» **Selected excerpt**
She was able enough to work as a sub-editor with The Mail, where the Arthur Hayles influence would have proved invaluable, and then began the Rashmi stint with Sport and Pastime not merely as a columnist but as an interviewer of many a personality as well. It was a contract connection that was to last over 20 years a period when The Hindu saw it quite fit to have one of its publications feature a `Women`s Page`, which she edited. She also began writing for Kumudam (as Jalak) and Swadesamitran (as Sumangali).

Her father was transferred from Trichy to Madras in the mid 1940s when she was about 20. She had just finished her graduation in Trichy; the first woman in family who went to college. Back then, very few women were allowed to go to college. In 1958, Rajalakshmi started a school with 13 students along with members of the Nungambakkam Ladies Recreation Club in a shed in the terrace of her house in Nungambakkam and named it Padma Seshadri Bala Bhavan in deference to the wishes of one of its benefactors R. M. Seshadri who expressed his wish for the school to be named after his wife. The next year, the school acquired its own building. In 1971, the school established its first branch, the T. P. Road Junior School. Since then, the school has grown manifold and in 2009, comprised five branches with over 8,000 students and 500 staff members. Rajalakshmi has been serving as the Dean and Director of the school since its inception in 1958.

As Dean and Director of Padma Seshadri Bala Bhavan, Rajalakshmi is credited with having contributed immensely to the cause of education in India and setting quality standards. She is also acclaimed for her contributions to the CBSE system.

It was in the latter half of the 1950s that Mrs. YGP found a new interest. She joined the Nungambakkam Ladies` Recreation Club - and soon turned its attention to social service. When the Club had to move out of its premises, she offered her terrace and a thatched roof for the Club`s new home. She also suggested that the members do something more useful, like start a school, an `Indian School` rather different from the ones the missionaries ran. And so was inaugurated on January 18, 1958, in her home, Bala Bhavan.

Within months the school had no space for those who wanted to join it. The NLRC sought land from the Government and in 1959 the school moved into the new premises it raised in the Lake Area, Nungambakkam. Soon, still more space was needed and the UAA got into the fund-raising act by staging several plays for the school. But more and more money was needed for infrastructure. And that`s when Mrs. YGP met R.M. Seshadri, a retired ICS man and then a practising advocate. His wife Padma had been very keen on starting an `Indian` school but had died before she could get down to it. He now offered to donate Rs. 30,000 to the Bala Bhavan if it was renamed after her. And so it became the Padma Seshadri Bala Bhavan in 1963.

But there was a moment of uncertainty before the name stuck. MGR had, during YGP`s fund-raising amongst the film stars, donated a handsome sum to the school. Mrs. YGP had a quick retort: the school taught its students Hindu religious and cultural values whereas MGR`s party believed in rationalism. MGR conceded the point and Mrs. YGP named a new building that came up the Sathyabhama Block.

Today, there are three schools, 8,000 students and over 500 staff. But still keeping a watchful eye over all of them is 83-year-old Rajalakshmi Parthasarathy, intent on making the Golden Jubilee year of her school a memorable one.

In 1946, she met civil servant and theatre personality Y G Parthasarathy. Joining All India Radio, he was conducting special shows for Indian soldiers on the war front. They got married in 1948. Moving to Chennai, she enrolled in a journalism course at Madras.

» **Excerpted data**
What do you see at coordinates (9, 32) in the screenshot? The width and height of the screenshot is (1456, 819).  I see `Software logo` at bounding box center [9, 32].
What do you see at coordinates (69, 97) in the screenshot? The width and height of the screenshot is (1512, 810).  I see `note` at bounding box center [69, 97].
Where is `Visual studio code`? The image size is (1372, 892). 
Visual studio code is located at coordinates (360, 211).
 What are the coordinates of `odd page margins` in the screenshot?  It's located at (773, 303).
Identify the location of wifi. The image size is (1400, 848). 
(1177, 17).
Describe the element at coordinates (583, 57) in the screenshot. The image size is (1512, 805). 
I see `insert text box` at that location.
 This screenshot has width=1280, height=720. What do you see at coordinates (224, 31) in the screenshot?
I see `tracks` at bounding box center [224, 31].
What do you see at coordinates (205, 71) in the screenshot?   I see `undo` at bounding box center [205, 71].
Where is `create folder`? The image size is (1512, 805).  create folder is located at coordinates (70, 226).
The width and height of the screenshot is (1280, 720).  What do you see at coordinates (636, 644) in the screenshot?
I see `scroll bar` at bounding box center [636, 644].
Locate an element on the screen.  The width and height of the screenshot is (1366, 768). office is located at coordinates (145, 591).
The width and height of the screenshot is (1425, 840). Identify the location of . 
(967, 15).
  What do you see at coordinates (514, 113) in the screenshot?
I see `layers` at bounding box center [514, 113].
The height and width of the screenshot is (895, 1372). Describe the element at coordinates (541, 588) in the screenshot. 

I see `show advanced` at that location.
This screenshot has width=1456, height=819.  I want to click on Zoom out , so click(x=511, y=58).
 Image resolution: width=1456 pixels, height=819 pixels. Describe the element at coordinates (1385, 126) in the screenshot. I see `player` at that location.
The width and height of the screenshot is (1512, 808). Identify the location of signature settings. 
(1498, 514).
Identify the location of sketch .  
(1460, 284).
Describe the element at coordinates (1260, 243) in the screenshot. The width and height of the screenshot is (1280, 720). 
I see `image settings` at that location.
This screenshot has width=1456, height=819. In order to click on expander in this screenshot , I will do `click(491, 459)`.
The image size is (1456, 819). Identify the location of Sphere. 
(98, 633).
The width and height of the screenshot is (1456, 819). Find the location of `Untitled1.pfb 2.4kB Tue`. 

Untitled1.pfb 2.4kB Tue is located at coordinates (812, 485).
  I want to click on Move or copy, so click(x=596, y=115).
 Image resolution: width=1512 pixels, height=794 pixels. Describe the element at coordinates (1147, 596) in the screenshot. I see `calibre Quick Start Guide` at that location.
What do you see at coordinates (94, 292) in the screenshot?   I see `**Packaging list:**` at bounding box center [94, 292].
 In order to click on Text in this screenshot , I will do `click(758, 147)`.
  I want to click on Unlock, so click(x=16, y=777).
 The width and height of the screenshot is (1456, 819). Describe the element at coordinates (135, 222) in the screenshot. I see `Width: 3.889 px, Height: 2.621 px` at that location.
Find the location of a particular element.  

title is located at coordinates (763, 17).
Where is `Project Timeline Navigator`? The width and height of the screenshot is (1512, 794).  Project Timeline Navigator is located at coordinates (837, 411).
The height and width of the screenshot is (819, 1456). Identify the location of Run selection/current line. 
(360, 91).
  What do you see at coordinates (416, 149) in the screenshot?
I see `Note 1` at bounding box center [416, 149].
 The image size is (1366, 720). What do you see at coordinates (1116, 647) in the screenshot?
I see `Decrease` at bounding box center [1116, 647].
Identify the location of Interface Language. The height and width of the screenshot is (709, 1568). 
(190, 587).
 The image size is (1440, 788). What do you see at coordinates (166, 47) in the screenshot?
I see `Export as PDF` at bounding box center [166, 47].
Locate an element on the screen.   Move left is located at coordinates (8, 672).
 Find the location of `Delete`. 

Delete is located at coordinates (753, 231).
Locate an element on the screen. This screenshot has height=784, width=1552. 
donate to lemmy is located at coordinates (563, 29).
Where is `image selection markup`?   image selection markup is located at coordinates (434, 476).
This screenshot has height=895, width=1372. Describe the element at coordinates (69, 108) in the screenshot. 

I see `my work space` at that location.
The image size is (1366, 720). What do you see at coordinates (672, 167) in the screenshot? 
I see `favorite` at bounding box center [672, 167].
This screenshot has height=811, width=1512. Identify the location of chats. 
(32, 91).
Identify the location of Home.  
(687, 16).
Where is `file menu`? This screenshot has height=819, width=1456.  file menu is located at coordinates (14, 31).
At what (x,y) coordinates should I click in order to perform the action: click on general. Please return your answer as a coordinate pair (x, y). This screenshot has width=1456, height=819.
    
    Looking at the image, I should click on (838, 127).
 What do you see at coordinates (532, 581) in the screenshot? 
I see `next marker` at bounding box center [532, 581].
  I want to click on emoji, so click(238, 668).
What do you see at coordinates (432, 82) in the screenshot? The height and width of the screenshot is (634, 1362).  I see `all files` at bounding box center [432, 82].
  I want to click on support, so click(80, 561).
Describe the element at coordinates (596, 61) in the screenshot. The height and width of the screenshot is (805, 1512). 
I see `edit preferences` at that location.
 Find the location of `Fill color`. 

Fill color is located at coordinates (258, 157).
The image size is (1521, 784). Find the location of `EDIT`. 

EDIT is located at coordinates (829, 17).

» **Exercise requirements**
1. Using the text about Rajalakshmi Parthasarathy, answer each question briefly.
(a) Under what name did she write for Swadesamitran?
(b) In what year did the school set up its first branch, and what was that branch called?
(c) In what year did she marry Y G Parthasarathy?
2. Reproduce word for word the portion of the text about Rajalakshmi Parthasarathy from "In 1946, she" up to and including "course at Madras.".

» **Outputs in order**
1.
(a) Sumangali
(b) 1971, the T. P. Road Junior School
(c) 1948

2.
In 1946, she met civil servant and theatre personality Y G Parthasarathy. Joining All India Radio, he was conducting special shows for Indian soldiers on the war front. They got married in 1948. Moving to Chennai, she enrolled in a journalism course at Madras.